Regional differences in the term used for soft drinks.

That linguistic variability is intimately tied to our sense of English as a uniquely mutable and evolving language, and that's certainly not a new idea, as we discover when reading Walt Whitman's 1885 essay, "Slang in America" [PDF], which extends ideas present in his poetry from the very beginning (recall Whitman published Leaves of Grass with a brief glossary explaining to unfamiliar readers what terms like "pismire," "Paumanok," "Tuckahoe," and "quahog" meant).

This appreciation of regional and temporal variability frequently yields modern-day listicles like Slate's recent "The United Slang of America," The Guardian's "Basic Question: Did Sylvia Plath Write Like a 21st-Century Teenager?," "These Words You Use Every Day Have Racist/Prejudiced Pasts, And You Had No Idea" from The Huffington Post, and NPR's "16 'Spiffy' Words College Students Used in 1916," and certainly, pop-cultural pieces like that point us in the right direction of thinking more objectively about the origins and uses of language.
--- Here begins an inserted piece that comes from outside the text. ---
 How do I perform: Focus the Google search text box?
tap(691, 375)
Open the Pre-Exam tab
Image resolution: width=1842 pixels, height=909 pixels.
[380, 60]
Still, these pieces aren't quite as critically robust as we might wish they were. I'd like to point out two examples of entities doing great ongoing writing about words and their history and use. First, from Slate's excellent "Lexicon Valley" column, here are a few recent articles:
  • Jacob Brogan, "What is the F--kboy?" [link] (as promised on day one)
  • Katy Waldman, "When Did Feminism Get So 'Sneaky'?" [link]
  • Katy Waldman, "The Incredible Shrinking Zeitgeist: How Did This Great Word Lose Its Meaning?" [link]
  • Katy Waldman, "Why We Be Loving the Habitual Be" [link]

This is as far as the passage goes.